## Tarefa atribuída 1
No trecho sobre o trabalho intermitente no Estado, qual segmento lidera com o maior saldo entre contratações e demissões nesse modelo?
## Tarefa atribuída 2
Retome o trecho sobre o trabalho intermitente no Estado e continue a escrevê-lo a partir do ponto em que ele para.

Os dados do trabalho intermitente no Estado, no acumulado do ano, reforçam a avaliação da professora da UCS. Serviços, um dos segmentos mais afetados pelas restrições diante do avanço da pandemia, lidera com o maior saldo entre contratações e demissões nesse modelo (veja mais abaixo). Na sequência, aparece a indústria, que ainda sofre com a falta de insumos e o preço elevado de algumas matérias-primas, cenário citado pela professora.
— Isso ocorre principalmente em relação a esses componentes eletroeletrônicos, os semicondutores, para as cadeias automobilística e de máquinas, que precisam desses componentes. O próprio aço ainda está muito caro — observa Maria Carolina.

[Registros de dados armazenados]
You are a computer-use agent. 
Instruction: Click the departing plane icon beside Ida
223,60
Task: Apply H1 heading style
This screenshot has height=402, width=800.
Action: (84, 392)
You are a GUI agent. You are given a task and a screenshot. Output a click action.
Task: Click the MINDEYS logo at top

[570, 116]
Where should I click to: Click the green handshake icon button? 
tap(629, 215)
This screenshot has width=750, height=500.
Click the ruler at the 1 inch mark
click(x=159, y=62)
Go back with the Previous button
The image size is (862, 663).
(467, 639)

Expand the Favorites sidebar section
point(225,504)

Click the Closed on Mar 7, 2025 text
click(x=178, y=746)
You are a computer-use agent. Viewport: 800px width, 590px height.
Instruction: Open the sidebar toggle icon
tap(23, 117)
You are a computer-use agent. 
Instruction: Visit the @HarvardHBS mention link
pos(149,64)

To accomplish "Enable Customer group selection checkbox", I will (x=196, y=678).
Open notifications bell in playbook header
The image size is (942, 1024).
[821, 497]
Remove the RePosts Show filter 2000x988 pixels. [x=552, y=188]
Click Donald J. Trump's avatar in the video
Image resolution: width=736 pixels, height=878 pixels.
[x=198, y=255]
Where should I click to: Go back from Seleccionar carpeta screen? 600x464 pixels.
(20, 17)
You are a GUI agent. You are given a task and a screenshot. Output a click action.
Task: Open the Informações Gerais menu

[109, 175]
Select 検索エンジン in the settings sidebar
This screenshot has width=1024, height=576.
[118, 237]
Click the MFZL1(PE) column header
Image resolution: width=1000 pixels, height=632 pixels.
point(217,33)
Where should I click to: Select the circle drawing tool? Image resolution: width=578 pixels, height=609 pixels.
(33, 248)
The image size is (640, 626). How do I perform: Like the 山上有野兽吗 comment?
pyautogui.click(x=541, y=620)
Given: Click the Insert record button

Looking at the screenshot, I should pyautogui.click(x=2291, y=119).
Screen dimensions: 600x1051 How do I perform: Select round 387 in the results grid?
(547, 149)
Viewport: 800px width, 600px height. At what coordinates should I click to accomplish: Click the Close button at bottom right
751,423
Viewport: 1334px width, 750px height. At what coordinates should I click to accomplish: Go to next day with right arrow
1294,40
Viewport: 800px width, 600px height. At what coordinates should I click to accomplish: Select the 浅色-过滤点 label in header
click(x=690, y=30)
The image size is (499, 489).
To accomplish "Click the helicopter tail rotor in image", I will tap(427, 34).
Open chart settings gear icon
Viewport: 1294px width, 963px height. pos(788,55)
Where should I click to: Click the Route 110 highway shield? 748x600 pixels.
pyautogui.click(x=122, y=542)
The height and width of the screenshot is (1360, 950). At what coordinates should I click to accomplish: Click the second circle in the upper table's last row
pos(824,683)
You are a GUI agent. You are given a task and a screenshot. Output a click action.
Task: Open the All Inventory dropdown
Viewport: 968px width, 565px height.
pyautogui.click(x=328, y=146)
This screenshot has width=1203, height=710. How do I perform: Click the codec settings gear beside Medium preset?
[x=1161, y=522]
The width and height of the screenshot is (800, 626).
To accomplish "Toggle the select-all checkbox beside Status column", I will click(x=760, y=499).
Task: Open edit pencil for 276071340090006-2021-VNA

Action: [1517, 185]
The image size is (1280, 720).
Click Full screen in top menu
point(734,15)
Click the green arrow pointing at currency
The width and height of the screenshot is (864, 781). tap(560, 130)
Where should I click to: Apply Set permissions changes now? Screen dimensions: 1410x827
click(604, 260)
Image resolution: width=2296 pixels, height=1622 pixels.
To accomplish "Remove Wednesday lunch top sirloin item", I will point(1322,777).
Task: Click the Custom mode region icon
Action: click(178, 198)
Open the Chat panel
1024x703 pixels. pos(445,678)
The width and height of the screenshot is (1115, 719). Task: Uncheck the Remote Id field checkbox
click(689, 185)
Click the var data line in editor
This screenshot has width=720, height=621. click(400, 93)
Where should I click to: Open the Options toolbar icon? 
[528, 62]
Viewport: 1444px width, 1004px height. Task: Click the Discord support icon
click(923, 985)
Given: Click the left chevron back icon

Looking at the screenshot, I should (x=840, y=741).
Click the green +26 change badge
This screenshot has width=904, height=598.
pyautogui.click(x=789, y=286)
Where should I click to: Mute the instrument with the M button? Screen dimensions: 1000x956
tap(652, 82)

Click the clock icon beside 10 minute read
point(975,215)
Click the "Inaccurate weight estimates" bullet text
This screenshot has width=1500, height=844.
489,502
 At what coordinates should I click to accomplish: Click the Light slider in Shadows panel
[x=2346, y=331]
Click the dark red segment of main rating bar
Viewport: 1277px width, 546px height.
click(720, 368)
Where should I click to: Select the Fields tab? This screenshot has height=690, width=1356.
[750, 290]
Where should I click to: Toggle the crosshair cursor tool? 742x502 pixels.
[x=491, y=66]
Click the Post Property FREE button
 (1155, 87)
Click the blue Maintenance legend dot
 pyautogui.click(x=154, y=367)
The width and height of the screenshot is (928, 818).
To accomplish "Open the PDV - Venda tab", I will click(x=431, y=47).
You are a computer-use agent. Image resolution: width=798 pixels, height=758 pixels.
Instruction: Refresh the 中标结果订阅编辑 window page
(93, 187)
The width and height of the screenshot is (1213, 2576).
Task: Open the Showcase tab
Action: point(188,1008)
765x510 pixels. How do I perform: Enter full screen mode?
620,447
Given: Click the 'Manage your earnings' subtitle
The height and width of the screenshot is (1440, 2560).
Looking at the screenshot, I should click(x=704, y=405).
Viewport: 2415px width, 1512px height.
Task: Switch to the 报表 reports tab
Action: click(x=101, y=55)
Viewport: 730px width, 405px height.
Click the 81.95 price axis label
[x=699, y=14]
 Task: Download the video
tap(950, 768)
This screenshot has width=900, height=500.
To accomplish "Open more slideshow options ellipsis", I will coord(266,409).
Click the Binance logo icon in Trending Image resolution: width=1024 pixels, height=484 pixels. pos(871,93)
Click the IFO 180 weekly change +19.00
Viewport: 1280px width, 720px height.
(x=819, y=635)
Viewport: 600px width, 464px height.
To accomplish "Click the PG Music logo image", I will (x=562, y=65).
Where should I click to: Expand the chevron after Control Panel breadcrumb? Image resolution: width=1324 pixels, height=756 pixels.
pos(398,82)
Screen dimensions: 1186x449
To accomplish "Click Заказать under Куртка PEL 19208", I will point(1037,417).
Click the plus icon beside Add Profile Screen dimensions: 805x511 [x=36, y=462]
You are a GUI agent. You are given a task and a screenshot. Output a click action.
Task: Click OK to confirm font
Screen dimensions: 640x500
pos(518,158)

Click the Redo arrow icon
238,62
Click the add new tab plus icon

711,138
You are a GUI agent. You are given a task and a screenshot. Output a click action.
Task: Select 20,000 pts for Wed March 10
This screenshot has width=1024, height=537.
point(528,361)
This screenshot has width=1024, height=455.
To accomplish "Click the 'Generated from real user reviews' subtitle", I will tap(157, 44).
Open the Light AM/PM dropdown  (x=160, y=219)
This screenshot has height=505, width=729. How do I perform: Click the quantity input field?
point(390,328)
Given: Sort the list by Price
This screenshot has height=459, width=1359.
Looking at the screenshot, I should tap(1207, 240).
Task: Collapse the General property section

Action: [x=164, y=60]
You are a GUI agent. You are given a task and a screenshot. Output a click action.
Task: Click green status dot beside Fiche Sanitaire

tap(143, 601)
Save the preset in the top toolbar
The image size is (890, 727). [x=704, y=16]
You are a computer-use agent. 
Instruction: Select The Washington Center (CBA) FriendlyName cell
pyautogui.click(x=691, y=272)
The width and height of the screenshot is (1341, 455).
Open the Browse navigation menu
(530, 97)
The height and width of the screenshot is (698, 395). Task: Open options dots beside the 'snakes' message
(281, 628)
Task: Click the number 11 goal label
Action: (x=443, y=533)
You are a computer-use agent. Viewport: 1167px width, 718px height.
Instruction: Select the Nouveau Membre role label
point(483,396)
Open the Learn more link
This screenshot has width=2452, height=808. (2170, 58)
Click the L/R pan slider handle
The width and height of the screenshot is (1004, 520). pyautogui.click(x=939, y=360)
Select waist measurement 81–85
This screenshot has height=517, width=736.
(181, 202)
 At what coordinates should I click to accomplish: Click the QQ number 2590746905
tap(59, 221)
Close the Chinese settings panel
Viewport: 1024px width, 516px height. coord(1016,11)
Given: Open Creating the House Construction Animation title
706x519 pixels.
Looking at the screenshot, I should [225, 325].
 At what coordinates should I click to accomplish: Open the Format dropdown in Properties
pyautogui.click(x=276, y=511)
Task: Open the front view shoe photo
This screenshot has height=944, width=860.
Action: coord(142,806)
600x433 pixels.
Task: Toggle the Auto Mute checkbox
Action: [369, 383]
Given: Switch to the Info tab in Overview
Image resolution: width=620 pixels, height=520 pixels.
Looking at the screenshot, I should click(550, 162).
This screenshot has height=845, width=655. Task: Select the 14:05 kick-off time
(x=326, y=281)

## Resposta à tarefa 1
O segmento de serviços.

## Resposta à tarefa 2
No âmbito dos serviços, a economista-chefe da Federação do Comércio de Bens e de Serviços do Estado do Rio Grande do Sul (Fecomércio-RS), Patrícia Palermo, afirma que esse setor é o grande contratante no país. Portanto, é natural ter participação maior nessa modalidade. Características de alguns segmentos, como flexibilidade de horários, também explicam esse movimento, segundo a economista:
— Pode ter ali dentro dos serviços atividades que sejam mais compatíveis com esse tipo de contratação. Pode ter jornadas mais reduzidas e que sejam concentradas em certos dias.
Já o comércio é o único setor com saldo negativo, neste ano, no trabalho intermitente no Estado. Patrícia afirma que esse segmento contratou bastante, mas também demitiu com intensidade. O processo de busca por recuperação da mão de obra nesse ramo pode ajudar a explicar esse cenário, segundo a economista.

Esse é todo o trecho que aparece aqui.